Validation

Ask review

Validate data quality, schema compliance, and business rules

Hats
2
Review Agents
1 +1
Review
Ask
Unit Types
Validation
Inputs
Transformation

Dependencies

Transformationmodeled-data

Hat Sequence

1

Data Quality Reviewer

Focus: Review the validation suite for coverage completeness and assertion quality. Verify that tests cover all critical data paths, that thresholds are appropriately tight, and that failure modes produce actionable diagnostics rather than opaque errors.

Produces: Coverage assessment identifying gaps in the validation suite, threshold recommendations, and a verdict on whether the pipeline is safe to deploy.

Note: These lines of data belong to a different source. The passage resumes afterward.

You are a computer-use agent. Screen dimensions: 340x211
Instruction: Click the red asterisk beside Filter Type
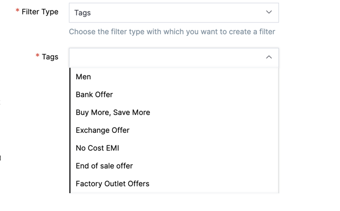(x=18, y=12)
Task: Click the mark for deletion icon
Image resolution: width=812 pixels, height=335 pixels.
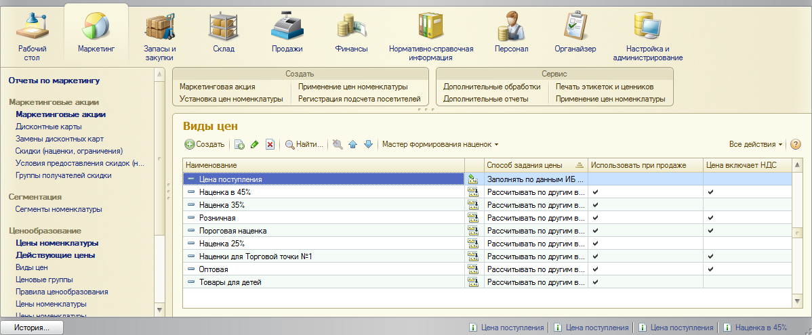Action: (270, 144)
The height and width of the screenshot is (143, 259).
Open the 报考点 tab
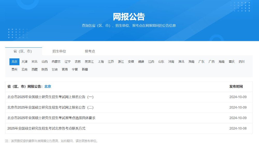click(90, 51)
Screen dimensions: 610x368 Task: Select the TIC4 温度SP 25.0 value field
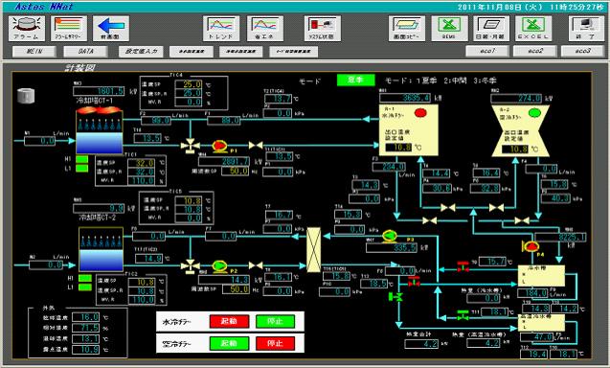pos(189,84)
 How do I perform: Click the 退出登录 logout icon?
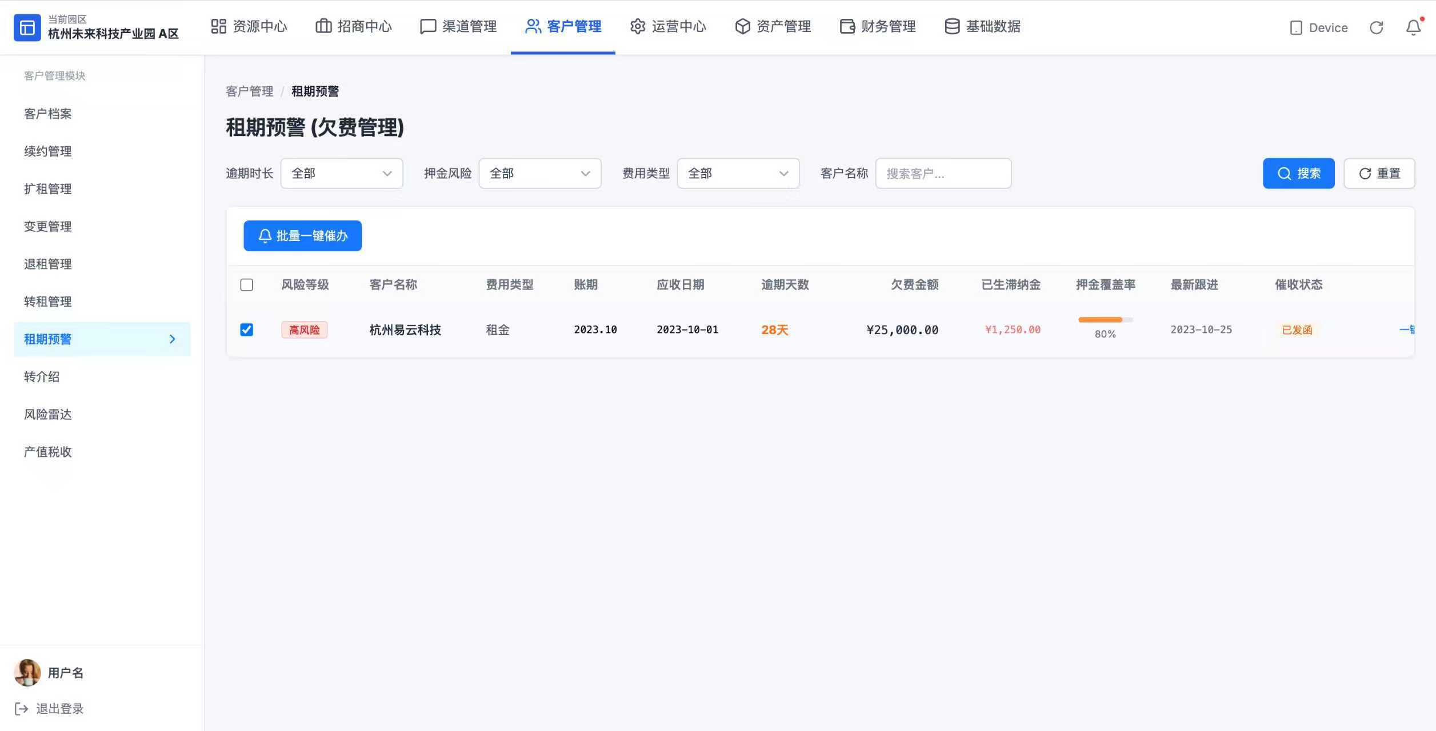tap(21, 709)
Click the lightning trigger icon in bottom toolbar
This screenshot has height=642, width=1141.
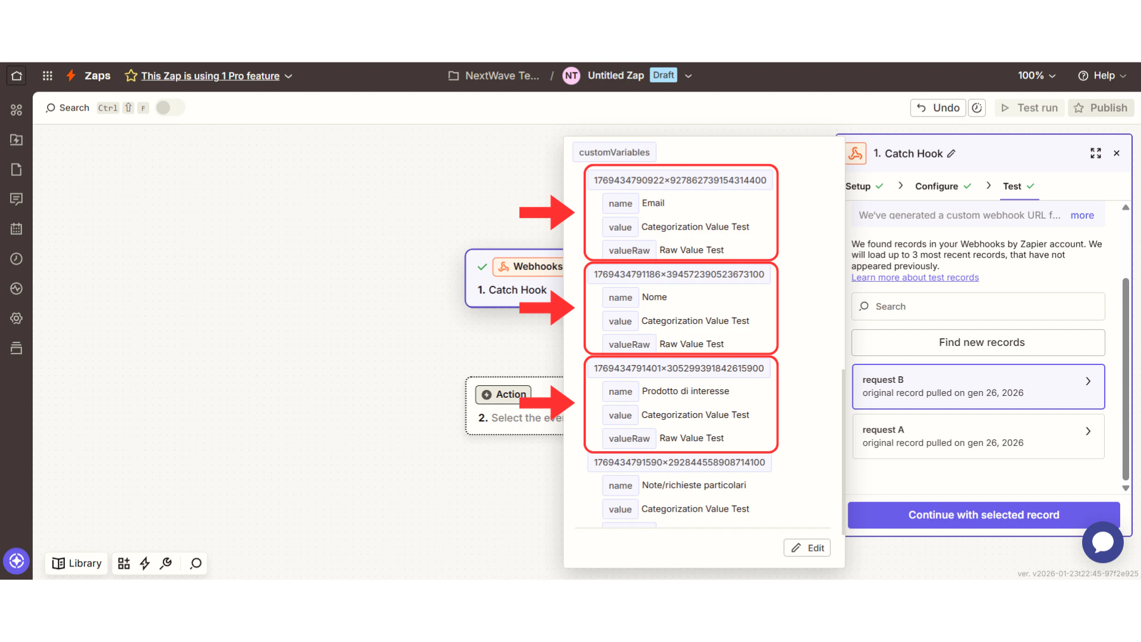145,563
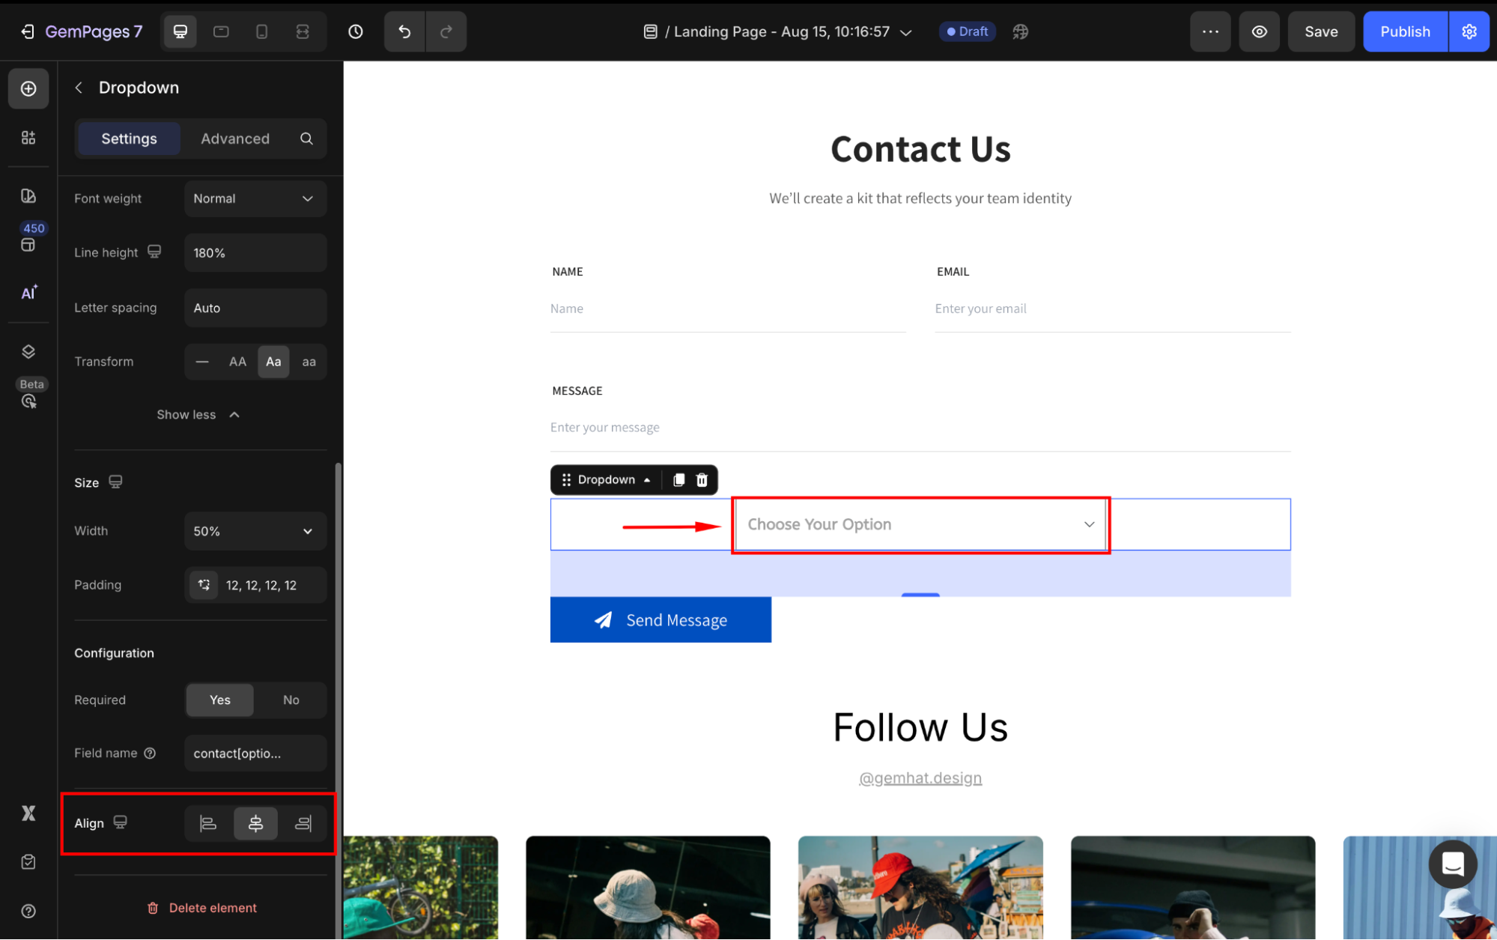This screenshot has height=940, width=1497.
Task: Select uppercase AA transform option
Action: (x=237, y=362)
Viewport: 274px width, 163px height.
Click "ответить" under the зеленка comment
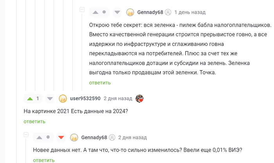100,83
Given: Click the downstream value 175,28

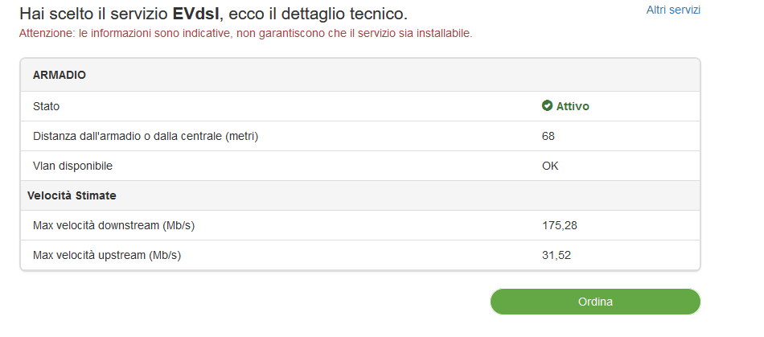Looking at the screenshot, I should [560, 225].
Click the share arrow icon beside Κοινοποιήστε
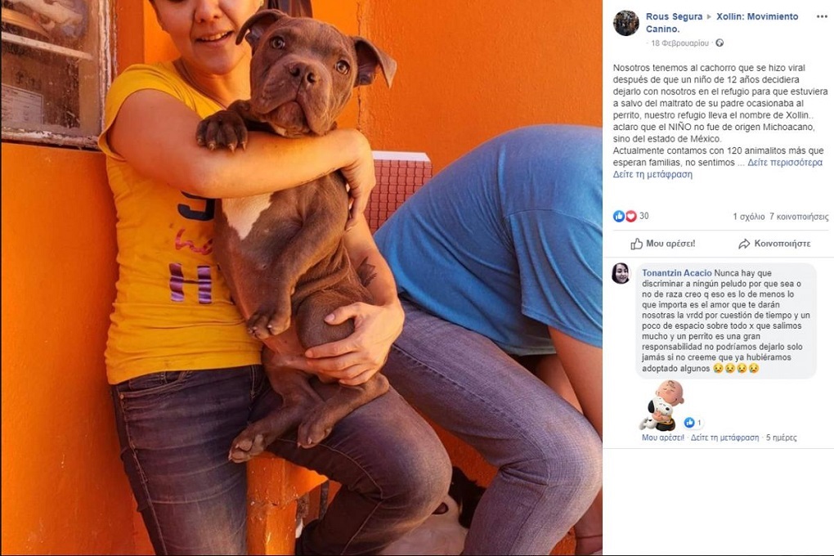Viewport: 834px width, 556px height. 744,244
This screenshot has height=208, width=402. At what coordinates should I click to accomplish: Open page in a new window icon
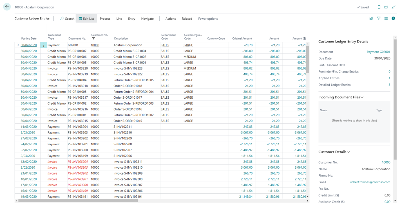[x=386, y=7]
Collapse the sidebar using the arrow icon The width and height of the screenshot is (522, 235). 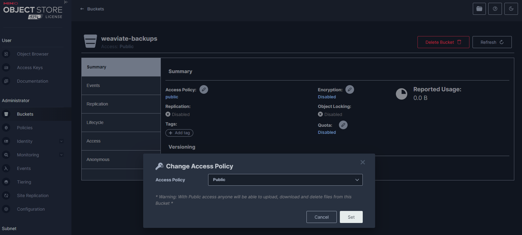coord(66,2)
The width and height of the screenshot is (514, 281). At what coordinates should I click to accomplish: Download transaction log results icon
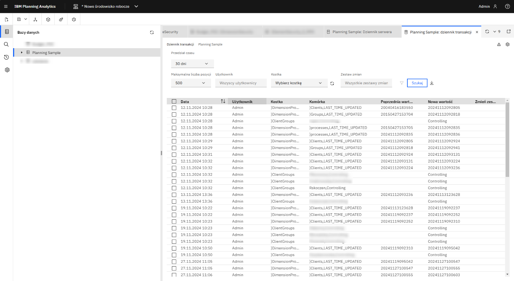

Reads: Validator's test suite, transformation logic, data model documentation, SLA requirements from discovery.

Anti-patterns (RFC 2119):

  • The agent MUST NOT rubber-stamp a validation suite without tracing coverage back to requirements
  • The agent MUST NOT accept row count checks as sufficient without uniqueness and referential integrity tests
  • The agent MUST verify that validation failures produce enough context to diagnose the root cause
  • The agent MUST NOT ignore SLA-related validations (freshness, completeness percentages)
  • The agent MUST NOT treat validation as a gate to pass rather than a safety net to maintain
2

Validator

Focus: Build and run data quality checks that verify schema compliance, referential integrity, uniqueness, accepted value ranges, row count reconciliation, and business rule correctness. Every assertion should be specific, automated, and produce a clear pass/fail/warning result.

Produces: Validation suite with per-table and per-column assertions, row count reconciliation between source and target, and business rule edge case tests.

Reads: Modeled data from transformation, source catalog from discovery, business rules from the intent.

Anti-patterns (RFC 2119):

  • The agent MUST NOT write only "happy path" tests without edge case coverage
  • The agent MUST NOT check row counts without also checking for duplicates
  • The agent MUST NOT validate schema structure but not actual data values
  • The agent MUST NOT use overly loose thresholds that mask real quality issues
  • The agent MUST distinguish between blocking failures and non-blocking warnings

Review Agents

Coverage

Mandate: The agent MUST verify validation rules cover all data quality dimensions.

Check:

  • The agent MUST verify that schema compliance checks cover all fields (type, format, range, nullability)
  • The agent MUST verify that business rule validations match the transformation specifications
  • The agent MUST verify that row count reconciliation between source and target is performed
  • The agent MUST verify that sample-based spot checks verify actual data values, not just structure

Included from other stages

Validation

Criteria Guidance

Good criteria examples:

  • "Data quality checks cover uniqueness, not-null constraints, referential integrity, and accepted value ranges for every target table"
  • "Row count reconciliation between source and target is within the agreed tolerance (e.g., < 0.1% variance)"
  • "Business rule tests verify at least 3 known edge cases per critical transformation (e.g., timezone handling, currency conversion, null propagation)"

Bad criteria examples:

  • "Data quality is validated"
  • "Tests pass"
  • "Business rules are checked"

Completion Signal (RFC 2119)

Validation suite MUST cover schema compliance, uniqueness, referential integrity, accepted value ranges, and row count reconciliation. Business rule tests verify edge cases. Data quality reviewer MUST have confirmed test coverage is sufficient and all critical paths have assertions. Validation results are logged with pass/fail/warning status per check.